On 11 March 2020, the World Health Organization (WHO) declared the currently ongoing COVID-19 outbreak as a pandemic. As of December 2020, COVID-19 has spread to 223 countries with more than 81 million cases and more than 1.8 million deaths. While it remains a global challenge to identify epidemiological determinants of the novel coronavirus, termed as SARS-CoV-2 (previously known as 2019-nCoV), and to develop and implement effective surveillance, containment and mitigation strategies, the rapidly increasing number of patients calls for effective treatments for patients under severe and critical conditions.

Convalescent plasma (CP) treatment, also known as passive immune therapy, refers to the approach of infusing patients with plasma from recently recovered patients. CP appears to be a possible therapeutic option to manage patients suffering from severe or even lethal infectious disorders, in which ‘traditional therapies’ have failed to obtain any result. More specifically, patients are administered plasma, fractioned antibodies or other specific blood products from convalescent donors, thus receiving immunoglobulins and other purified molecules and compounds that should neutralize the virus and reduce the viral load. Such a treatment is theoretically promising, as critically ill patients receive healing factors from those who have survived the disease, which will potentially save their lives [1]. This should lead patients to recovery: however, the precise mechanisms underlying plasma therapy are not very well understood yet.

Plasma therapy was first empirically used during the 1917–1918 Spanish flu pandemic before the development and introduction of antibiotics, and, since then, has been employed during various epidemic/pandemic outbreaks, including the 2003 SARS-CoV-1, the 2009–2010 H1N1 influenza virus, the 2012 MERS-CoV, the 2013–2015 Ebola virus and the 2015 avian-origin influenza A (H7N9) outbreaks [1,2]. In particular, during the 2014–2015 Ebola outbreak in West Africa, the WHO issued an interim guidance to the use of CP and whole blood in large-scale treatment of the infection [3]. On 24 March 2020, the US Food and Drug Administration (FDA) allowed healthcare providers to administer CP as an investigational treatment for COVID-19. From 3 April to 2 June 2020, the FDA Expanded Access Program for COVID-19 Convalescent Plasma transfused a convenience sample of 20 000 hospitalized patients with COVID-19 convalescent plasma, and demonstrated the safety of this therapy [4].
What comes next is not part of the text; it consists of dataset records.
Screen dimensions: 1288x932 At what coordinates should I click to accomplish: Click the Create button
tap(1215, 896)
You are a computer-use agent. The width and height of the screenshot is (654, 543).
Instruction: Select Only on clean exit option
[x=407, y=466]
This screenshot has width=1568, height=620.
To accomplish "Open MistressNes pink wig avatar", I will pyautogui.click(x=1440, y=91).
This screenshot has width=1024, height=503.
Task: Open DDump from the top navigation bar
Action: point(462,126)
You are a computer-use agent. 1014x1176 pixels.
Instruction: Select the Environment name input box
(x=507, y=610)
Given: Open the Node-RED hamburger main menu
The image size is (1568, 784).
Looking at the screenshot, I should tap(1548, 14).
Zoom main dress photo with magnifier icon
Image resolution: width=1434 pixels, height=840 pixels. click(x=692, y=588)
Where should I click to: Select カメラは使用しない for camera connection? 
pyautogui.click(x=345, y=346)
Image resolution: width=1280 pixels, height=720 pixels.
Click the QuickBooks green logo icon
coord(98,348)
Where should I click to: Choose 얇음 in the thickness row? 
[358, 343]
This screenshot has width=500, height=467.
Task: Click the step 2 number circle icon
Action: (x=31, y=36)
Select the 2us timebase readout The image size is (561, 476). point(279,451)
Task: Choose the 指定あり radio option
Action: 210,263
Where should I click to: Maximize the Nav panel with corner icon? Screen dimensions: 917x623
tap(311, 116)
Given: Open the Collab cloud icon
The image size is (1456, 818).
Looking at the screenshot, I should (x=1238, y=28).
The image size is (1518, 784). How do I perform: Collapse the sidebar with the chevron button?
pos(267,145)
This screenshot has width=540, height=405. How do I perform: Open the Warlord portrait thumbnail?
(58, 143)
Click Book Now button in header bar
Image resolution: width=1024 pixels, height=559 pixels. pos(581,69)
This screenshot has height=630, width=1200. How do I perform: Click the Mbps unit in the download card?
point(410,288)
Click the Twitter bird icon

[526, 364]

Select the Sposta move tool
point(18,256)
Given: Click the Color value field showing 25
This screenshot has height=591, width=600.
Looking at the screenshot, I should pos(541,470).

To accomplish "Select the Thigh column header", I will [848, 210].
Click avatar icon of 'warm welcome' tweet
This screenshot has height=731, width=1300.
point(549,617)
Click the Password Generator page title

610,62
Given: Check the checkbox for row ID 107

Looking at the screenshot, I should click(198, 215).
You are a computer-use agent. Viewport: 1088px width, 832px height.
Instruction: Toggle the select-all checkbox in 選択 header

However, the effectiveness of CP treatment has not been fully demonstrated yet. Furthermore, such a treatment is particularly challenging in terms of the logistical feasibility of population-wide administrations. On the other hand, given the current absence of effective pharmacological options and in consideration of the global spread of COVID-19 [2], the effectiveness of CP and the anticipated challenge for its large-scale use in the population needs to be addressed through pilot studies. Computational/mathematical simulations represent a tool to address this critical issue of effectiveness and feasibility.

The implementation of a large-scale passive immunotherapy programme requires the coordination of donor screening and selection, plasma collection and stockpiling, as well as treatment authorization and delivery. These aspects have been investigated only by a few mathematical models. For instance, the logistical feasibility and potential benefits of using CP to treat severe H1N1 cases in Hong Kong was assessed, where $0.5\text{\%}$ of infected cases were severe [5]. Possible reductions in the case fatality ratio via a hypothetical CP therapy in the population were estimated for the 2014–2015 Ebola outbreak in West Africa, where all cases were severe [6].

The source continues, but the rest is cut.